金融の教科書

株式投資、FX、ソーシャルレンディングなどの金融に関する投稿をしていくブログです。

ソーシャルレンディングにかかる税金

f:id:nimuu:20170405194411j:plain

ソーシャルレンディングに投資して利益が出ると当然税金がかかります。
今回はソーシャルレンディングの税金について書いていきます。

ソーシャルレンディングからの利益は雑所得に含まれる

ソーシャルレンディングから得た利益は、雑所得の扱いとなります。所得税法では、個人が得た所得について下記の10種類に区分されています。雑所得とは利子所得、配当所得、不動産所得、事業所得のような大別に分類されない、その他扱いの所得のことです。

  • 利子所得
  • 配当所得
  • 不動産所得
  • 事業所得
  • 給与所得
  • 退職所得
  • 山林所得
  • 譲渡所得
  • 一時所得
  • 雑所得

雑所得の具体例

株や投資信託、債権やFX等の金融商品からの収益は申告分離課税に該当し、基本的に通常の所得とは別に計算されて利益の約20%を納税する必要があります。一方ソーシャルレンディングの税金は1年間の所得をすべてまとめて一定の税率で課税する総合課税となっています。
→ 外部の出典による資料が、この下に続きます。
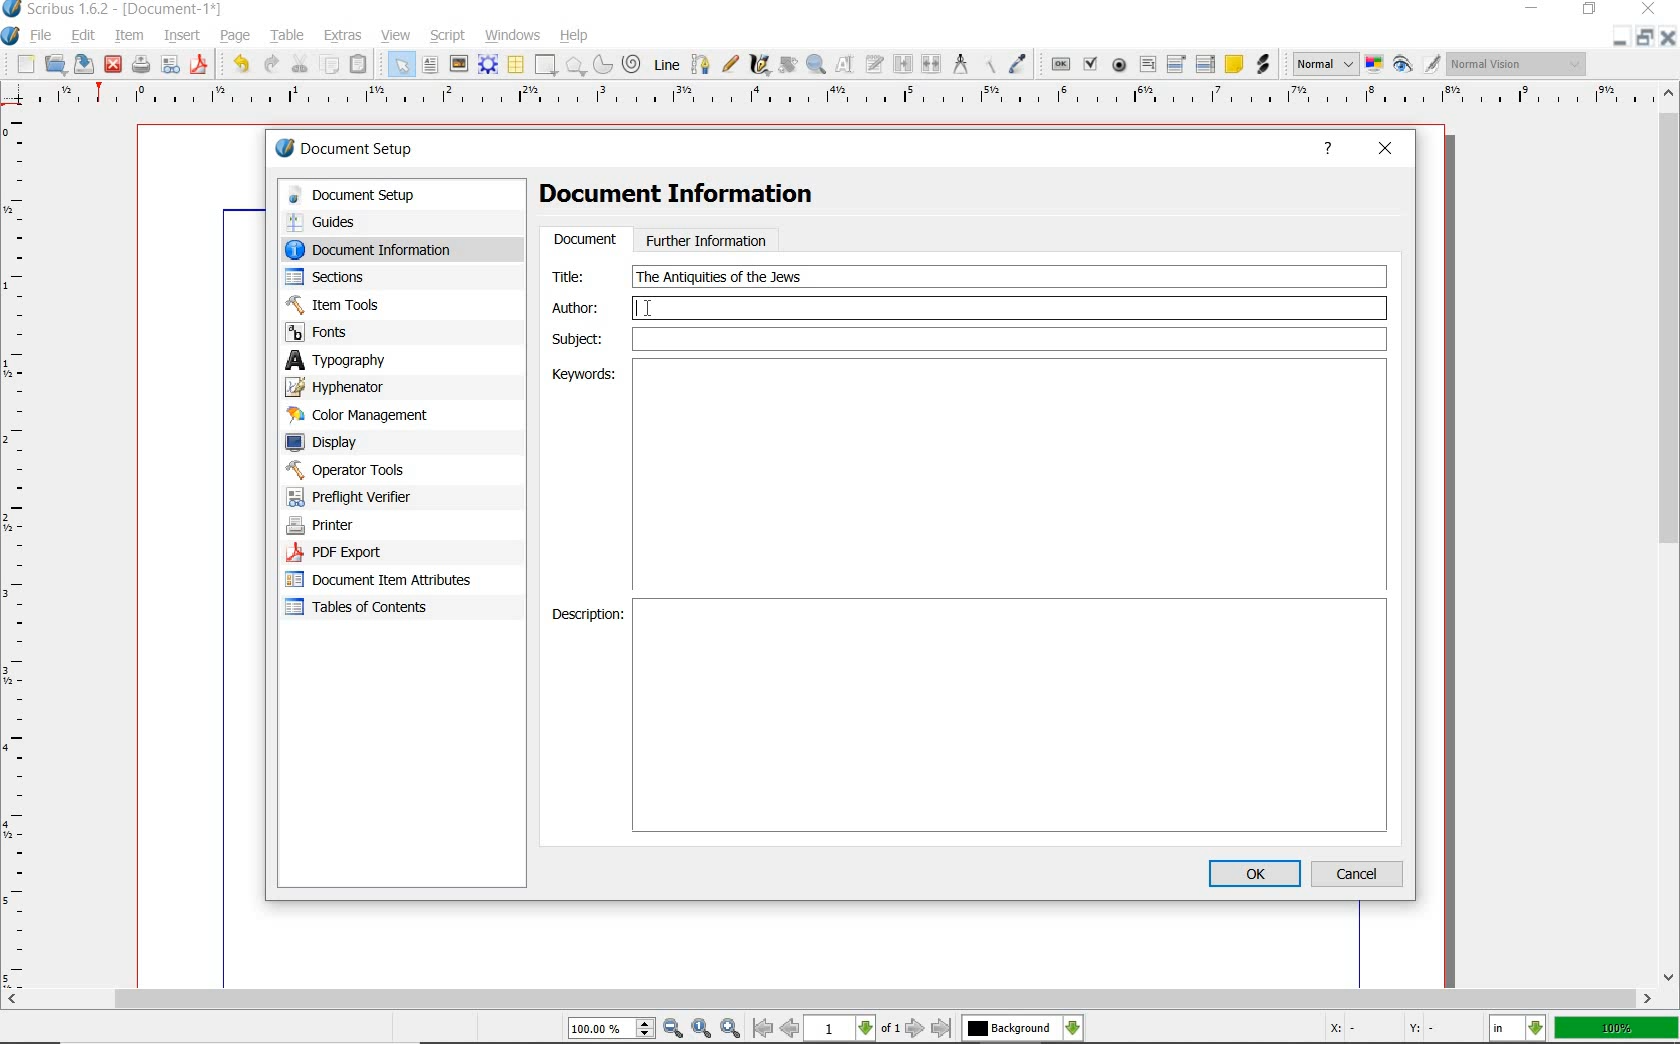 The image size is (1680, 1044). What do you see at coordinates (666, 65) in the screenshot?
I see `Line` at bounding box center [666, 65].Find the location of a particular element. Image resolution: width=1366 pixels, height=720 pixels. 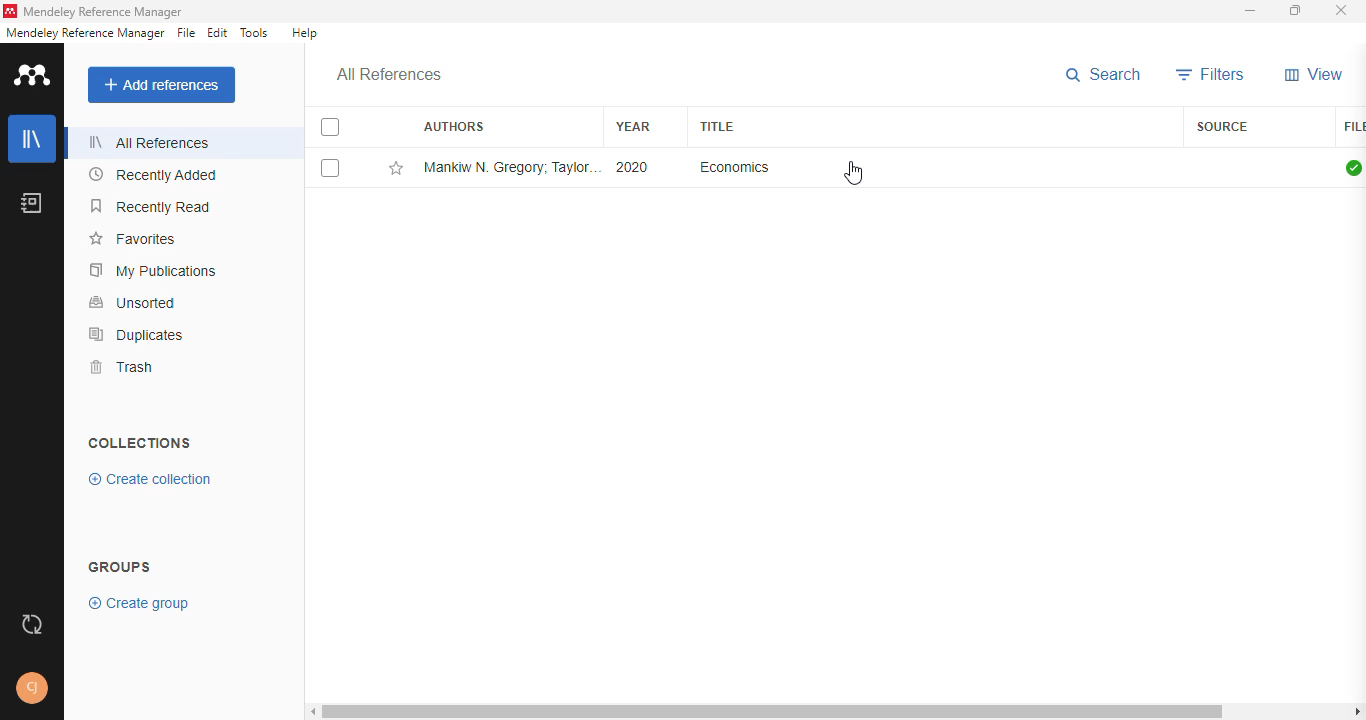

なぜ同じ金融商品なのに課税方式が違うのかといえば、それはソーシャルレンディングの税金の制度がまだ未整備であるというのが大きな理由となっています。ソーシャルレンディングはつい最近になって普及してきた投資方法なので、いろいろな面でまだ未整備なのが現状です。

かつてFXでの投資も世間に浸透する前には申告分離課税でなく雑所得の扱いになっていました。ソーシャルレンディングも同じ扱いです。なので今後FXの様に課税方式が変わる可能性は大いにあります。

ソーシャルレンディングは他の所得と合算する総合課税

一方、ソーシャルレンディングは雑所得の扱いとなり、その税率は本人の給与所得、利子所得、配当所得などとの合算による総合課税になります。そして、雑所得はサラリーマンの給与所得者の場合20万円を超えると、確定申告が必要となります。ソーシャルレンディングのみで所得が20万円を超えた場合には確定申告が必要となります。アフィリエイト等で他に副業収入がある場合は、合算で20万円以上なので確定申告が必要です。給与所得のない専業主婦や学生の場合、確定申告が必要となる金額は20万円ではなく38万円となります。 これは基礎控除が38万円であるからです。

総合課税では所得に応じて税率が違ってくる

総合課税では上記の10種類の所得をすべて合算して、そこから医療費控除、生命保険控除などの各種控除を差し引いた金額に課税所得金額に応じた税率を掛けて計算された税額を納税します。日本では累進課税制度が採用されており、所得が多くなるほど税率が上がる仕組みになっています。そして所得に応じた税率は、下記のように定められています。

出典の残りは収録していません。